Pick out every line in the entries below that contains the word "Task" and copy each of those lines.
[start PROVIDED DATA]
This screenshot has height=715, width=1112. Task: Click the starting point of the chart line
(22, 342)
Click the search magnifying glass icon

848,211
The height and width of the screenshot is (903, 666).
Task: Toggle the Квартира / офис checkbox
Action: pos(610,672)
[end PROVIDED DATA]
=== RESPONSE BELOW ===
This screenshot has height=715, width=1112. Task: Click the starting point of the chart line
Task: Toggle the Квартира / офис checkbox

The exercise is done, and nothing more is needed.